Psalm 77:1-3, “I cry aloud to God, aloud to God, and he will hear me. In the day of my trouble I seek the Lord; in the night my hand is stretched out without wearying; my soul refuses to be comforted. When I remember God, I moan; when I meditate, my spirit faints.

When we are facing bitter circumstances in our lives, we need to quickly bring them to the Lord. The way that we do this is through biblical lament. Laments are largely found in the Psalms, and many scholars believe that about 1/3 of the psalms are laments.

A biblical lament is a choice to speak directly to the Lord about our bitter circumstances. There are four characteristics of lament that honor God. Biblical lament:
• Expresses faith in God‘s character…
• Portrays heartfelt concerns and questions that are brutally honest…
• Brings bold requests before God…
• Concludes with a commitment to trust God and praise Him no matter what…

Learning to lament is an essential step in processing bitter circumstances. Therefore, consider to: Talk to God about pain:
Confusion, exhaustion, and disappointment can cause us to retreat from the one who knows our sorrows. Lament talks to God even if it’s messy. This requires faith. Silence is easier but unhealthy. Lament prays through hardship.

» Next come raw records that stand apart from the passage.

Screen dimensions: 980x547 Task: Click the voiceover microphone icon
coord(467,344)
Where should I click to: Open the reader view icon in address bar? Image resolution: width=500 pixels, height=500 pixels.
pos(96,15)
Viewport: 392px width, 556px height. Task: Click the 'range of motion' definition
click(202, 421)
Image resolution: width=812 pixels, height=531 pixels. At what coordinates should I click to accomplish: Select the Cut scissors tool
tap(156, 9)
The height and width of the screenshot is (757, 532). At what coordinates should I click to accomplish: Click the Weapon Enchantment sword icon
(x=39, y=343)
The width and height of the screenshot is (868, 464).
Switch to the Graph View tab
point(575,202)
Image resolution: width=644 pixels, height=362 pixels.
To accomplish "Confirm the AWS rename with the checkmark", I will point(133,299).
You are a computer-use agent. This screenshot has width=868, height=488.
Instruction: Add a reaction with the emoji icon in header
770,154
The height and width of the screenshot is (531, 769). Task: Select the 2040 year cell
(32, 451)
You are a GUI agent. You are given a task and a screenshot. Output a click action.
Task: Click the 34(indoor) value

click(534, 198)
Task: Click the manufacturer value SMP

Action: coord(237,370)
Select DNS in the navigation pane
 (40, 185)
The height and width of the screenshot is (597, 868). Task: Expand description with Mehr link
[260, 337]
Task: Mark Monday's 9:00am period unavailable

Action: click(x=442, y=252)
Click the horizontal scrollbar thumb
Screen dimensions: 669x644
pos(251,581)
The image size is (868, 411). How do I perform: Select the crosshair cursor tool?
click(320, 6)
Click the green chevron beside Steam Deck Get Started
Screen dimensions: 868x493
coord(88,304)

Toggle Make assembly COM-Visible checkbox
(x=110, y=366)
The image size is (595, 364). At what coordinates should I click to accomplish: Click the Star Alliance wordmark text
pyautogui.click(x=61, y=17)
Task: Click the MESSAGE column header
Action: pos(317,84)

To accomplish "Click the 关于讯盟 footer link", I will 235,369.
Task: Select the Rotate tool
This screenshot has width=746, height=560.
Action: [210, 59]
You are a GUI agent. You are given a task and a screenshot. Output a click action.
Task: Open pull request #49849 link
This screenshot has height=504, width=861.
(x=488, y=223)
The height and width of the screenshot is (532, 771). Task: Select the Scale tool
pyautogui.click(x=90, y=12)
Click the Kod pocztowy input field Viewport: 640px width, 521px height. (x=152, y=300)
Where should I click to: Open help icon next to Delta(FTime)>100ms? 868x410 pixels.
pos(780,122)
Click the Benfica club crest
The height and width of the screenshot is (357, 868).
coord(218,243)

The second step in lament candidly talks to God about what is wrong. Biblical complaint vocalizes circumstances that do not seem to fit with God’s character or his purposes. While the psalmist knows God is in control, there are times when it feels like he’s not. Biblical complaining is not venting your sinful anger. It’s merely telling God about your struggles. Instead of stuffing our struggles, lament gives us permission to verbalize the tension. (Psalm 13)

Lament seeks more than relief; it yearns for the deliverance that fits with God’s character. Godly lamenters keep asking even when the answer is delayed. Lament affirms the applicability of God’s promises by asking again and again for divine help.

Confidence in God’s trustworthiness is the destination of all laments. Laments help us through suffering by directing our hearts to make the choice—often daily— to trust in God’s purposes hidden behind the pain. Laments lead us through our sorrows so that we can trust God and praise him.